Complain, connect, configure

I’ve been having problems with my home network. Ugh.

It’s a fairly simple set up: Comcast broadband cable, connected to an AT&T cable modem, piping in whatever speeds Comcast offers.

From there it goes (normally) to a D-Link WiFi router, to which I connect my my new sexy thing, and a wired ethernet 100BaseT connection to my Mac mini, which serves as my media PC (connected to my teevee) and a file server (an additional 380 GB of hard drives hanging off the FireWire connection).

Nothing too radical. I try to keep a VPN from my Mac mini to dante, the server my website is hosted on, so I can get around the stoopid block that Comcast has on running servers on their connection.

I’ve wanted DSL so I can maintain my own home server, but since Qworst and I have done battle, that’s not likely to happen. Technically, DSL is available in my area but, strangely, and without any documentation that might bite their ass in court, they claim that “technical difficulties” prevent them from providing this address with DSL broadband.

At any rate, I’ve been having problems. On a random basis, all of a sudden my router will stop getting an IP from Comcast. My internal network still works – I can see and get to all my shared drives – but my connection to the larger tubes of the internets ceases and desists. The only thing I’ve found to restore the connection is to unplug and reboot the cable modem.

This had happened about a year ago, and I got so frustrated that I called Comcast and had them send out a technician. When he showed up, he pissed me off by remarking on how messy my apartment was, to which I snapped “Why don’t you just focus on diagnosing the problem?”… not a good friendly basis. So when he told me that my WiFi router was causing radio interference with my cable modem, he didn’t take the next step of, y’know, replacing the cable modem, which at that point was at least 4 years old.

I’ve been paying a small fee every month to “lease” the cable modem, and I’d long ago passed the point where I could have just purchased a new one. I just put up with it, even though I was within my rights to ask Comcast to replace this one.
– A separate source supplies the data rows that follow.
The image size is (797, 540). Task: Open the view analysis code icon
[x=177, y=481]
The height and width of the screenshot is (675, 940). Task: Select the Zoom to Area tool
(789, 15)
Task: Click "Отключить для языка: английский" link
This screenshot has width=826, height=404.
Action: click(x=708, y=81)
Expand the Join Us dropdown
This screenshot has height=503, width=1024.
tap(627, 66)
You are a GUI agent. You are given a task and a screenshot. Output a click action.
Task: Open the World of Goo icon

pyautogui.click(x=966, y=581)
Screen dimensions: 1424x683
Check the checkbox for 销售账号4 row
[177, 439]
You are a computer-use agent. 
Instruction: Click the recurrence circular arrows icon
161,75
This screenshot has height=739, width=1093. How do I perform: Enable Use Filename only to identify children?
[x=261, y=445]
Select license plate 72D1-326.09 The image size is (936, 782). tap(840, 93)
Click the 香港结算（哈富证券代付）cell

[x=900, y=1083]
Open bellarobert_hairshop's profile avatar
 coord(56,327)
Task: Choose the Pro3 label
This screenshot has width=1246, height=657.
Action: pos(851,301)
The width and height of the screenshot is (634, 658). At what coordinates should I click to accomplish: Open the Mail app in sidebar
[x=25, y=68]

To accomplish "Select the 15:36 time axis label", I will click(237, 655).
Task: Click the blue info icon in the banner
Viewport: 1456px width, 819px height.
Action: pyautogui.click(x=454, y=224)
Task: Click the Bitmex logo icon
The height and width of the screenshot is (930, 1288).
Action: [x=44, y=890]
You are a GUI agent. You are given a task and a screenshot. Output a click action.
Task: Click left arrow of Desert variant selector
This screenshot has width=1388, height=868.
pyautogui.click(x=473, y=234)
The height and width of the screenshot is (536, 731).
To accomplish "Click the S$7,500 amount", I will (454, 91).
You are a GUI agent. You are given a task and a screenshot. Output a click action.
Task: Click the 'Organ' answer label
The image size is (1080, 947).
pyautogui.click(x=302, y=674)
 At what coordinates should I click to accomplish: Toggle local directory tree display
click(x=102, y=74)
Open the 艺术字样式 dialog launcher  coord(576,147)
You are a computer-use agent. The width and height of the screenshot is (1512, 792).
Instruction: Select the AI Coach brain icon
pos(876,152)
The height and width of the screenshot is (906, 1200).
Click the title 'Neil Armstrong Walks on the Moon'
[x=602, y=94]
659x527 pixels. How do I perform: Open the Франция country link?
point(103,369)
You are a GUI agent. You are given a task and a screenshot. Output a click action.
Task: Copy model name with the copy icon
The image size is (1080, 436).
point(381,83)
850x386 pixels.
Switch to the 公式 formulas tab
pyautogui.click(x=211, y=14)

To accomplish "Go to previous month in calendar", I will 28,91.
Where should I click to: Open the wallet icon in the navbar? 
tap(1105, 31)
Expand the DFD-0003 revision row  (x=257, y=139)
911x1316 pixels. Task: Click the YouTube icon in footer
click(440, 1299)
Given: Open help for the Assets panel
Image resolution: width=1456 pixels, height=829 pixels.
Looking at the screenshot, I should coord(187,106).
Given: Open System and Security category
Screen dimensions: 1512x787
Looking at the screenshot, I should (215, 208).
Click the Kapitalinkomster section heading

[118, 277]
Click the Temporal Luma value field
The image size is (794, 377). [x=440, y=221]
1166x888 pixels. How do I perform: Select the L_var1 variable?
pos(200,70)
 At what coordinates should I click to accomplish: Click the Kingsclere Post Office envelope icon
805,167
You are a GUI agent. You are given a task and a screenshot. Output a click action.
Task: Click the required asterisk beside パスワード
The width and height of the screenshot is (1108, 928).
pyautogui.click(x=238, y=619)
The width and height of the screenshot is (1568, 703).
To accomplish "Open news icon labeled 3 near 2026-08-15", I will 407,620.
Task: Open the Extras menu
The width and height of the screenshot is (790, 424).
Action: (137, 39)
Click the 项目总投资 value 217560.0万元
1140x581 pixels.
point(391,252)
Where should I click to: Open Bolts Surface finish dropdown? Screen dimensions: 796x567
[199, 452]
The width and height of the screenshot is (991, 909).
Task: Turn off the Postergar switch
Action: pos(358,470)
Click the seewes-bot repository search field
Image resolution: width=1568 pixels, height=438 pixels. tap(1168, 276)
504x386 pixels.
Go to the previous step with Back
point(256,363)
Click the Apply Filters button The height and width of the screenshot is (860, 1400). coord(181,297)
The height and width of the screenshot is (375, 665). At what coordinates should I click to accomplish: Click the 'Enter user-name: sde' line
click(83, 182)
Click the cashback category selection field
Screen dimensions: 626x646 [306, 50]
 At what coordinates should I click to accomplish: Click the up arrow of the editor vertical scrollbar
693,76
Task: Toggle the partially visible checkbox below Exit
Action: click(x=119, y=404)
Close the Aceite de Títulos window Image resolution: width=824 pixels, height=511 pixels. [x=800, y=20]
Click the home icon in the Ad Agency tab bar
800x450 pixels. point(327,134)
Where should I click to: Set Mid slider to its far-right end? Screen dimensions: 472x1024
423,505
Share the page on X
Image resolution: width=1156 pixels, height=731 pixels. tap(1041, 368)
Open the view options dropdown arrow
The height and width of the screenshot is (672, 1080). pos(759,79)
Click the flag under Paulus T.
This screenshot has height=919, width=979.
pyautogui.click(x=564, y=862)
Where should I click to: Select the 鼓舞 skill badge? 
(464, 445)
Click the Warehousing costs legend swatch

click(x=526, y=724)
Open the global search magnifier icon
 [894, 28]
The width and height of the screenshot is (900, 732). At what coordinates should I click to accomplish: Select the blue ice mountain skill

I tried to build a Faraday cage out of aluminum foil and a cardboard box. That seemed to work for a while, but then the problem returned. I limped along from that point on, either forgoing the use of WiFi and just plugging my laptop in directly, or living with having to reboot the cable modem, but in the last several weeks the problem has gotten progressively worse, resulting in my having to reboot the cable modem every couple of days, then every day, then every couple of hours… and the more often it occurred, the longer it seemed I had to leave it powered off before it would start passing packets again.

I wasn’t sure at this point if the problem was radio interference, or an overheating problem, maybe exaggerated by the additional heat caused by my enclosure. Argh.

So this weekend I decided to do something about it. Comcast listed all the “Comcast certified cable modems” that would work with their service – the common denominator seemed to be that the units all supported DOCSIS 1.1 or greater. Easy enough. I headed out to Stuff, a pawn shop that specializes in electronic equipment and goodies, and there on their shelf was a Toshiba PCX2600 cable modem, for just $14.95. I thought that the model number was a good omen

I found that I couldn’t just plug in the new cable modem and have it “just work”. Comcast needed to authorize the MAC address on their network. I called Comcast, and after an hour-long call to Paul in Winnipeg, Canada, where he kept me on hold for a long time, returning only to assure me that the problem wasn’t something I had done, that he was working on it, and that he would get it fixed… finally he came back online and explained that he could not get my service working. He had to “escalate” the call and that it would be working within the next 24 hours. Probably.

Fine. I was done for the night, anyway. I went to work the next day (yesterday), came home… and found it still wasn’t quite working. Well, it hadn’t been 24 hours yet…

But I tried one last thing. When I had called Comcast, I had had my laptop plugged directly into the cable modem, since they don’t service, or even troubleshoot, WiFi or home networks. I thought that maybe they had only “authorized” the MAC address for my laptop. I cloned that address to my WiFi router, plugged it all in… and presto, it worked.

Except… now I’ve discovered that the power plug for my WiFi router is loose. If I jiggle it, it will power off. I now wonder if that was causing the original problem – if it loses connection with the cable modem, that would cause the symptoms I was seeing before. I would still “see” my shared drives because AppleTalk will cache network shares for a certain amount of time, long enough for the router to reconnect my Mac mini and my new sexy thing. Argh.

Oh, well, at least it’s all working now. But maybe I’ll save up and replace my $30 WiFi router with a sexy AirPort Extreme Base Station… that way I can just plug the external backup drives directly into the router…

Why is white plastic so damned sexy, anyway?